Here are some records. Copy each one exactly.

Saved entries:
________________________
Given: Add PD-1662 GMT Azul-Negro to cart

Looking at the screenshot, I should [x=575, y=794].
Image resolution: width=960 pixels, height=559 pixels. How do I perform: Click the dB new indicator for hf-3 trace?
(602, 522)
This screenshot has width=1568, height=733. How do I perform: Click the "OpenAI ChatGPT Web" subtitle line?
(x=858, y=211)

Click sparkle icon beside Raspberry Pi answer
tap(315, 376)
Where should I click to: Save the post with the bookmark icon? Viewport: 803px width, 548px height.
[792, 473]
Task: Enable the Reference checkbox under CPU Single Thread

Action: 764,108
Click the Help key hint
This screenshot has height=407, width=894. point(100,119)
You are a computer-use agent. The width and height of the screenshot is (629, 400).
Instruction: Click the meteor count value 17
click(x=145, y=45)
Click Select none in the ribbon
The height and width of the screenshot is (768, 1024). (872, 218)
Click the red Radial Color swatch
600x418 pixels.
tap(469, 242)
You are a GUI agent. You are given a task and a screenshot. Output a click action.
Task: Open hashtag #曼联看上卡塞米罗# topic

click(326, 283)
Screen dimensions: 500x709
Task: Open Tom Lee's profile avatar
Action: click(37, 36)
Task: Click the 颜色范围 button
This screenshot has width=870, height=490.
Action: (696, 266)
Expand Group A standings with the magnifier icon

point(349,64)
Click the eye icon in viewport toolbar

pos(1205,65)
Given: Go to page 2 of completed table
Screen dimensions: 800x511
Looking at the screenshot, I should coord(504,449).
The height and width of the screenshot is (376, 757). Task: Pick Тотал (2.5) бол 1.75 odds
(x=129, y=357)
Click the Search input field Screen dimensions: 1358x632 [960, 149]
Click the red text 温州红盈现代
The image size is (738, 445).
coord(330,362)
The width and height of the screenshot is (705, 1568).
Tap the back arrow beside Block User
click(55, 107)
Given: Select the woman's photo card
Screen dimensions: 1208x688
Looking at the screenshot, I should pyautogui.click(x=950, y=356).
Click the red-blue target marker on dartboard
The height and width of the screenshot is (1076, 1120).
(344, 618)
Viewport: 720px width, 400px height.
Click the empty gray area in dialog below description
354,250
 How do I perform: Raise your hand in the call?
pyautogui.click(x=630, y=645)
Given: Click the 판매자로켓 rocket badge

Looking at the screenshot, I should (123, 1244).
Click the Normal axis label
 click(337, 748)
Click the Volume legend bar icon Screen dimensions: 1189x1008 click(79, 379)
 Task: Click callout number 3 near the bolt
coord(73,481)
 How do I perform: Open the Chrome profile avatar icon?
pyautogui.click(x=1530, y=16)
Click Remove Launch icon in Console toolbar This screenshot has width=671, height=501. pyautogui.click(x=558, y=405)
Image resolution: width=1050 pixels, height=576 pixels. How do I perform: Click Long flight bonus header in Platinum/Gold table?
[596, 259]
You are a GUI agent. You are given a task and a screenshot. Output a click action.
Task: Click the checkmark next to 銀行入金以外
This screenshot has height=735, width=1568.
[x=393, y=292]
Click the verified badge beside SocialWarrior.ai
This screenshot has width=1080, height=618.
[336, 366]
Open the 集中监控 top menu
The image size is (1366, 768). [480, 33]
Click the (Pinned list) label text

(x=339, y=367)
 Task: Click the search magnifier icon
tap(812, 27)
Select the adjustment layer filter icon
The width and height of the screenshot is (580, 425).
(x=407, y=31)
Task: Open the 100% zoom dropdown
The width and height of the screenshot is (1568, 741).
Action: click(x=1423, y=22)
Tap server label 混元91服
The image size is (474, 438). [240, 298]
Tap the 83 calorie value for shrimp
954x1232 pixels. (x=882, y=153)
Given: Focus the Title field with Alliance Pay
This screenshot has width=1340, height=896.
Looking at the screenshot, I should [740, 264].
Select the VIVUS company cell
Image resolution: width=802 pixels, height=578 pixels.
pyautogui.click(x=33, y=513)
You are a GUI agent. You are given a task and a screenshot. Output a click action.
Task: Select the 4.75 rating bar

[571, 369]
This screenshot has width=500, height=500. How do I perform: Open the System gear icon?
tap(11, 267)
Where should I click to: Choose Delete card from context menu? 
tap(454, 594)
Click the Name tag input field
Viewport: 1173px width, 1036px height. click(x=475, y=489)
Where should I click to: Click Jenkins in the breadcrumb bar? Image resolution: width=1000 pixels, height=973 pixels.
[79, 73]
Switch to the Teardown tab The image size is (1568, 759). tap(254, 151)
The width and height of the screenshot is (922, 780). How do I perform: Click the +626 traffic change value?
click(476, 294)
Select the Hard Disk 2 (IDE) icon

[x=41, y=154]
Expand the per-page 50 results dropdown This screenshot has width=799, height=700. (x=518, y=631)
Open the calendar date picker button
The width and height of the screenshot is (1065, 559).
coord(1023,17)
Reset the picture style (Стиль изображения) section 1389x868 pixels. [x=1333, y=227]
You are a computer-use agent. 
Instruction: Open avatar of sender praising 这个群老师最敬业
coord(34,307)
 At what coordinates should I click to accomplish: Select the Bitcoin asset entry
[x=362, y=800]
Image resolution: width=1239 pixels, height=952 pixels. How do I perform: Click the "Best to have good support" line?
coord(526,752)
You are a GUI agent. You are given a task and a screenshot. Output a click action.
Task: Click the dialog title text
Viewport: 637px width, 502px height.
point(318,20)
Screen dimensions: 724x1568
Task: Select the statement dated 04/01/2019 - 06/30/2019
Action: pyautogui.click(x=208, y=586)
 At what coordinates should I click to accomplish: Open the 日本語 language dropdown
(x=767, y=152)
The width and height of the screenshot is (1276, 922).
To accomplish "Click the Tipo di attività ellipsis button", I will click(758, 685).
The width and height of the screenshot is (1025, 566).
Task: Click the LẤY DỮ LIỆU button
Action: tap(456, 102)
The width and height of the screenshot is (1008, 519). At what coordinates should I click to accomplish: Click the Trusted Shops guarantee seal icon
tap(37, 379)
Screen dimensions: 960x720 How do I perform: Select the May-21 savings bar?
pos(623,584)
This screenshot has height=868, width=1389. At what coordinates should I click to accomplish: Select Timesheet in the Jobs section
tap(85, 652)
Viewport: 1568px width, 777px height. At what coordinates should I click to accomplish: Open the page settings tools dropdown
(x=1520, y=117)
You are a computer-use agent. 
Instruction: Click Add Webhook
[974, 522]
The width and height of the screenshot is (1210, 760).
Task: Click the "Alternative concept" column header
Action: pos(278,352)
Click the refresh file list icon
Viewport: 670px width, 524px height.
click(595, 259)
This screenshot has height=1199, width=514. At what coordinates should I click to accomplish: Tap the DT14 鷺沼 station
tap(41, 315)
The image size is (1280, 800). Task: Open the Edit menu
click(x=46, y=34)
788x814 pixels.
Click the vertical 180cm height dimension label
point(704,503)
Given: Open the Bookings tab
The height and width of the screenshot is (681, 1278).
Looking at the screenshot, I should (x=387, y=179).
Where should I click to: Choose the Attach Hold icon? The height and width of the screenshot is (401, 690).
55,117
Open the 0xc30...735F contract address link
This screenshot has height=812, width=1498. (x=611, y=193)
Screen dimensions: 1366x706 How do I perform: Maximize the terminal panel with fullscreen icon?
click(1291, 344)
________________________
▸ Answer box
Given: Add PD-1662 GMT Azul-Negro to cart

Looking at the screenshot, I should [x=575, y=794].
Image resolution: width=960 pixels, height=559 pixels. How do I perform: Click the dB new indicator for hf-3 trace?
(602, 522)
This screenshot has width=1568, height=733. How do I perform: Click the "OpenAI ChatGPT Web" subtitle line?
(x=858, y=211)

Click sparkle icon beside Raspberry Pi answer
tap(315, 376)
Where should I click to: Save the post with the bookmark icon? Viewport: 803px width, 548px height.
[792, 473]
Task: Enable the Reference checkbox under CPU Single Thread

Action: 764,108
Click the Help key hint
This screenshot has height=407, width=894. point(100,119)
You are a computer-use agent. The width and height of the screenshot is (629, 400).
Instruction: Click the meteor count value 17
click(x=145, y=45)
Click Select none in the ribbon
The height and width of the screenshot is (768, 1024). (872, 218)
Click the red Radial Color swatch
600x418 pixels.
tap(469, 242)
You are a GUI agent. You are given a task and a screenshot. Output a click action.
Task: Open hashtag #曼联看上卡塞米罗# topic

click(326, 283)
Screen dimensions: 500x709
Task: Open Tom Lee's profile avatar
Action: click(37, 36)
Task: Click the 颜色范围 button
This screenshot has width=870, height=490.
Action: (696, 266)
Expand Group A standings with the magnifier icon

point(349,64)
Click the eye icon in viewport toolbar

pos(1205,65)
Given: Go to page 2 of completed table
Screen dimensions: 800x511
Looking at the screenshot, I should coord(504,449).
The height and width of the screenshot is (376, 757). Task: Pick Тотал (2.5) бол 1.75 odds
(x=129, y=357)
Click the Search input field Screen dimensions: 1358x632 [960, 149]
Click the red text 温州红盈现代
The image size is (738, 445).
coord(330,362)
The width and height of the screenshot is (705, 1568).
Tap the back arrow beside Block User
click(55, 107)
Given: Select the woman's photo card
Screen dimensions: 1208x688
Looking at the screenshot, I should pyautogui.click(x=950, y=356).
Click the red-blue target marker on dartboard
The height and width of the screenshot is (1076, 1120).
(344, 618)
Viewport: 720px width, 400px height.
Click the empty gray area in dialog below description
354,250
 How do I perform: Raise your hand in the call?
pyautogui.click(x=630, y=645)
Given: Click the 판매자로켓 rocket badge

Looking at the screenshot, I should (123, 1244).
Click the Normal axis label
 click(337, 748)
Click the Volume legend bar icon Screen dimensions: 1189x1008 click(79, 379)
 Task: Click callout number 3 near the bolt
coord(73,481)
 How do I perform: Open the Chrome profile avatar icon?
pyautogui.click(x=1530, y=16)
Click Remove Launch icon in Console toolbar This screenshot has width=671, height=501. pyautogui.click(x=558, y=405)
Image resolution: width=1050 pixels, height=576 pixels. How do I perform: Click Long flight bonus header in Platinum/Gold table?
[596, 259]
You are a GUI agent. You are given a task and a screenshot. Output a click action.
Task: Click the checkmark next to 銀行入金以外
This screenshot has height=735, width=1568.
[x=393, y=292]
Click the verified badge beside SocialWarrior.ai
This screenshot has width=1080, height=618.
[336, 366]
Open the 集中监控 top menu
The image size is (1366, 768). [480, 33]
Click the (Pinned list) label text

(x=339, y=367)
 Task: Click the search magnifier icon
tap(812, 27)
Select the adjustment layer filter icon
The width and height of the screenshot is (580, 425).
(x=407, y=31)
Task: Open the 100% zoom dropdown
The width and height of the screenshot is (1568, 741).
Action: click(x=1423, y=22)
Tap server label 混元91服
The image size is (474, 438). [240, 298]
Tap the 83 calorie value for shrimp
954x1232 pixels. (x=882, y=153)
Given: Focus the Title field with Alliance Pay
This screenshot has width=1340, height=896.
Looking at the screenshot, I should [740, 264].
Select the VIVUS company cell
Image resolution: width=802 pixels, height=578 pixels.
pyautogui.click(x=33, y=513)
You are a GUI agent. You are given a task and a screenshot. Output a click action.
Task: Select the 4.75 rating bar

[571, 369]
This screenshot has width=500, height=500. How do I perform: Open the System gear icon?
tap(11, 267)
Where should I click to: Choose Delete card from context menu? 
tap(454, 594)
Click the Name tag input field
Viewport: 1173px width, 1036px height. click(x=475, y=489)
Where should I click to: Click Jenkins in the breadcrumb bar? Image resolution: width=1000 pixels, height=973 pixels.
[79, 73]
Switch to the Teardown tab The image size is (1568, 759). tap(254, 151)
The width and height of the screenshot is (922, 780). How do I perform: Click the +626 traffic change value?
click(476, 294)
Select the Hard Disk 2 (IDE) icon

[x=41, y=154]
Expand the per-page 50 results dropdown This screenshot has width=799, height=700. (x=518, y=631)
Open the calendar date picker button
The width and height of the screenshot is (1065, 559).
coord(1023,17)
Reset the picture style (Стиль изображения) section 1389x868 pixels. [x=1333, y=227]
You are a computer-use agent. 
Instruction: Open avatar of sender praising 这个群老师最敬业
coord(34,307)
 At what coordinates should I click to accomplish: Select the Bitcoin asset entry
[x=362, y=800]
Image resolution: width=1239 pixels, height=952 pixels. How do I perform: Click the "Best to have good support" line?
coord(526,752)
You are a GUI agent. You are given a task and a screenshot. Output a click action.
Task: Click the dialog title text
Viewport: 637px width, 502px height.
point(318,20)
Screen dimensions: 724x1568
Task: Select the statement dated 04/01/2019 - 06/30/2019
Action: pyautogui.click(x=208, y=586)
 At what coordinates should I click to accomplish: Open the 日本語 language dropdown
(x=767, y=152)
The width and height of the screenshot is (1276, 922).
To accomplish "Click the Tipo di attività ellipsis button", I will click(758, 685).
The width and height of the screenshot is (1025, 566).
Task: Click the LẤY DỮ LIỆU button
Action: tap(456, 102)
The width and height of the screenshot is (1008, 519). At what coordinates should I click to accomplish: Click the Trusted Shops guarantee seal icon
tap(37, 379)
Screen dimensions: 960x720 How do I perform: Select the May-21 savings bar?
pos(623,584)
This screenshot has height=868, width=1389. At what coordinates should I click to accomplish: Select Timesheet in the Jobs section
tap(85, 652)
Viewport: 1568px width, 777px height. At what coordinates should I click to accomplish: Open the page settings tools dropdown
(x=1520, y=117)
You are a computer-use agent. 
Instruction: Click Add Webhook
[974, 522]
The width and height of the screenshot is (1210, 760).
Task: Click the "Alternative concept" column header
Action: pos(278,352)
Click the refresh file list icon
Viewport: 670px width, 524px height.
click(595, 259)
This screenshot has height=1199, width=514. At what coordinates should I click to accomplish: Tap the DT14 鷺沼 station
tap(41, 315)
The image size is (1280, 800). Task: Open the Edit menu
click(x=46, y=34)
788x814 pixels.
Click the vertical 180cm height dimension label
point(704,503)
Given: Open the Bookings tab
The height and width of the screenshot is (681, 1278).
Looking at the screenshot, I should (x=387, y=179).
Where should I click to: Choose the Attach Hold icon? The height and width of the screenshot is (401, 690).
55,117
Open the 0xc30...735F contract address link
This screenshot has height=812, width=1498. (x=611, y=193)
Screen dimensions: 1366x706 How do I perform: Maximize the terminal panel with fullscreen icon?
click(1291, 344)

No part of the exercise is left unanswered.